Lessons from Smokey Days

by John Robertson

There is a very good report of the recent big fire on our website. This is about a few specific things evident on the ground. These were well-known to firies of old but they seem to get forgotten and have to be re-learned by each generation.

Fire creates its own climate. Late on Saturday afternoon on the Tamborine-Oxenford Road below Eagle Heights Hotel the temperature was 37 degrees and the humidity 21%. At the same time on the Mountain the temperature was 21 degrees and the humidity 58%. Needless to say it was the fire that made the difference. And the very different climate made a very big difference to the intensity of the fire. (Very intense firestorms such as those round Canberra in 2003 can create their own cyclonic winds with speeds up to 250 kph. These can do as much damage as the fire itself.)

The danger of a superficial backburn. The intense fire on Saturday was in an area which had, ostensibly, been backburned four days earlier. That there was a mass of highly-combustible, light fuel remaining was all too obvious. Flying sparks and embers threatened, and in a few cases succeeded, in starting fires on the opposite side of the road. All were extinguished. The area is in the Gold Coast and we did not have first hand experience of the initial burn but, acting in support of the Gold Coast Brigades, we had plenty of the return match on Saturday. Such a superficial backburn can happen when fuel is drying out after a wet spell and the top layer is dry but those underneath are still damp. Unless the firefighters doing the backburn take especial care to get all the fuel alight to its full depth the fire may consume only 20% or so of the fuel leaving the remaining 80% to burn fiercely following a wind change.
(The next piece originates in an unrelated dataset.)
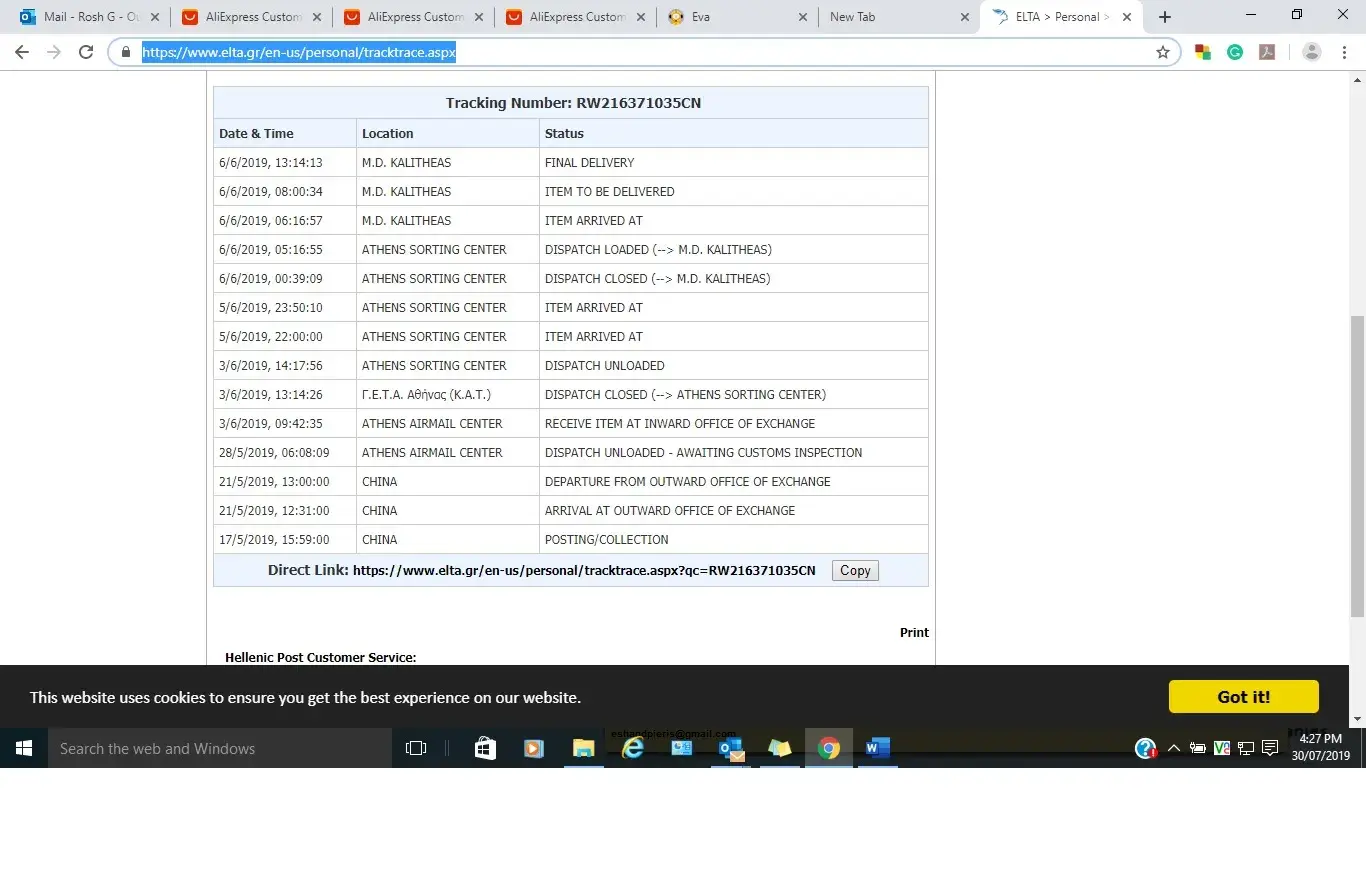Open Chrome's three-dot menu
Screen dimensions: 1366x873
tap(1346, 52)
The effectiveness of a beater in early attack on spot fires. When spot fires start, time is of the essence in stopping their spread. Hoses take time to deploy. A firefighter with a beater can get to the spot(s) very quickly and knock down the flames before they have a chance to spread. It is good to have hoses follow up but their job is so much easier if a beater has gone in front. For this the ‘Western’ type beater with its large, one-piece flap is much better than a straggly-hose beater.

Correct hose use to moderate a required burn. This is similar to the hose use needed to correctly control the burn of a timber stack in a vulnerable zone. On Saturday there were instances where fairly large heaps of fuel (bypassed in the original backburn) were next the road. For safety they needed to burn out completely but they burned with such intensity that the sparks and embers threatened to cross the road. In this situation it seems intuitively right to direct the hose(s) at the flames and sparks and onto the surrounding vegetation. Not so. Old firies know that water should always go to the seat of the fire and never on the flames. The correct technique is to use a water jet for just a few seconds to put a litre or two of water into the heart of the fire. That quells the fire momentarily by cooling but the main effect is that the water immediately flashes to steam. That steam reduces the oxygen content above the fire enough to suppress the flames and sparks. The fire recovers quickly and repeat performances are needed every few minutes. The result is a burn that reduces all the fuel to ash, good control of flames and sparks and a tiny water consumption compared to the alternative. It worked a treat on Saturday.